Your Soul is Really All you Own (link to original post)

I was 20 years old and rummaging through an Amsterdam flea market when I bought for a few guilders what I thought was an envelope seal. A few days later in Paris I watched in awe from a storefront as a man inside the window bound a book by hand. And while these are exotic sounding places, but what is more important is why I was there. I was beginning to cast a wider net towards the world than what my life offered in the vast Midwest.

I wandered far from home, searching for songs other than the voices of my youth, hoping to harvest life experience the hard way by living abroad on next to nothing.
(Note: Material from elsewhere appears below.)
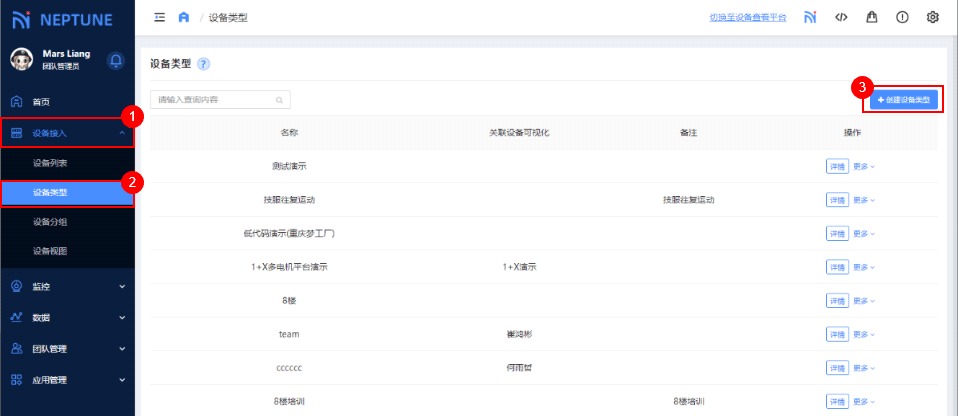The width and height of the screenshot is (958, 416).
Task: Open 更多 dropdown for 测试演示 row
Action: point(863,166)
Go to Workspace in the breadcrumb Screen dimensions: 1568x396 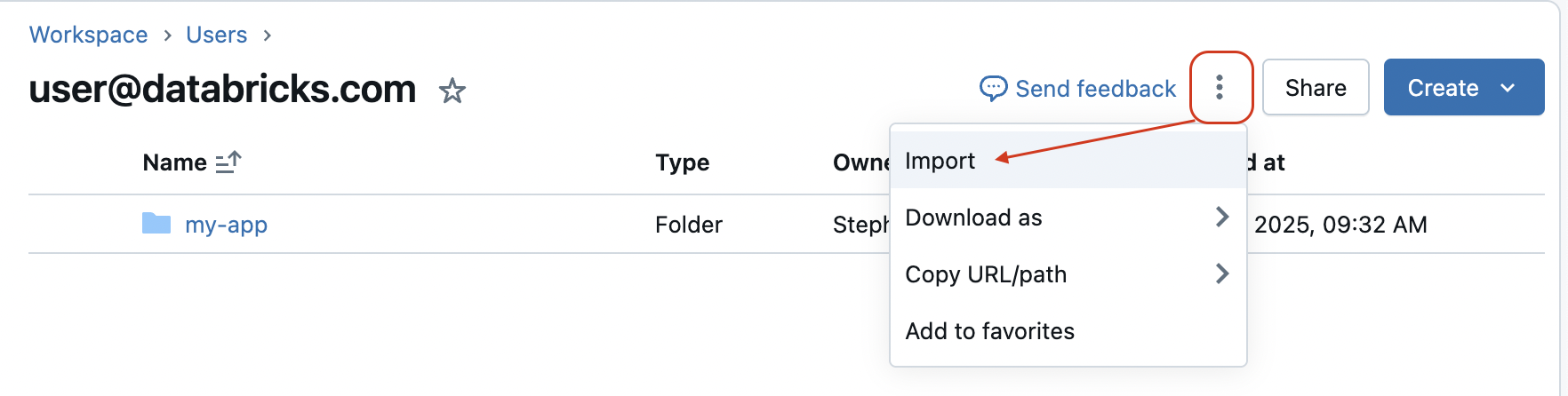coord(89,35)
I earned money working in potato and tulip and sugar beet fields in the Netherlands, traveled to big European cities between jobs and slept in fields and train stations. I was paying my dues and opening the door to my soul. You see the “envelope seal” in Amsterdam was actually a decorative remnant from an old Dutch letterpress shop. The Frenchman's book was printed from handset type and illustrated with relief prints.

In hindsight, I was intuitively drawn to that aesthetic, innocently preparing myself for a larger part, which was and is working at Hatch Show Print in Nashville, Tennessee. Because I was there in Europe, I was helping to form the foundation of my work now. I believe that life experience reawakens in the soul what it already knows. Eudora Welty wrote that “the strands are all there; to the memory virtually nothing is ever lost.”

How many times have we heard someone say, “I composed that in ten minutes,” or “the words just poured out of me” or “the picture just painted itself.”? But that isn't really what happened. These accomplishments are the direct result of struggle, meeting challenge head on with hard work, and facing fear with persistence and dedication. What seems simple on the surface is instead the result of years of paying dues. This is how I choose to answer the question of how I got to wherever people think I am today. There was hard work, of course, but just as important I have learned to open the door to my soul. Plato said that learning is recollection, that the soul before entering the body has already experienced the Ideal, or Perfection. But it has forgotten it. If our existence could be likened to a black and white negative, then the soul has seen the picture in full color. By paying our dues we are remembering what the soul already knows. Even if we embrace this concept of learning, we still want to be quick with the lesson and enjoy instant results. We think we understand it all.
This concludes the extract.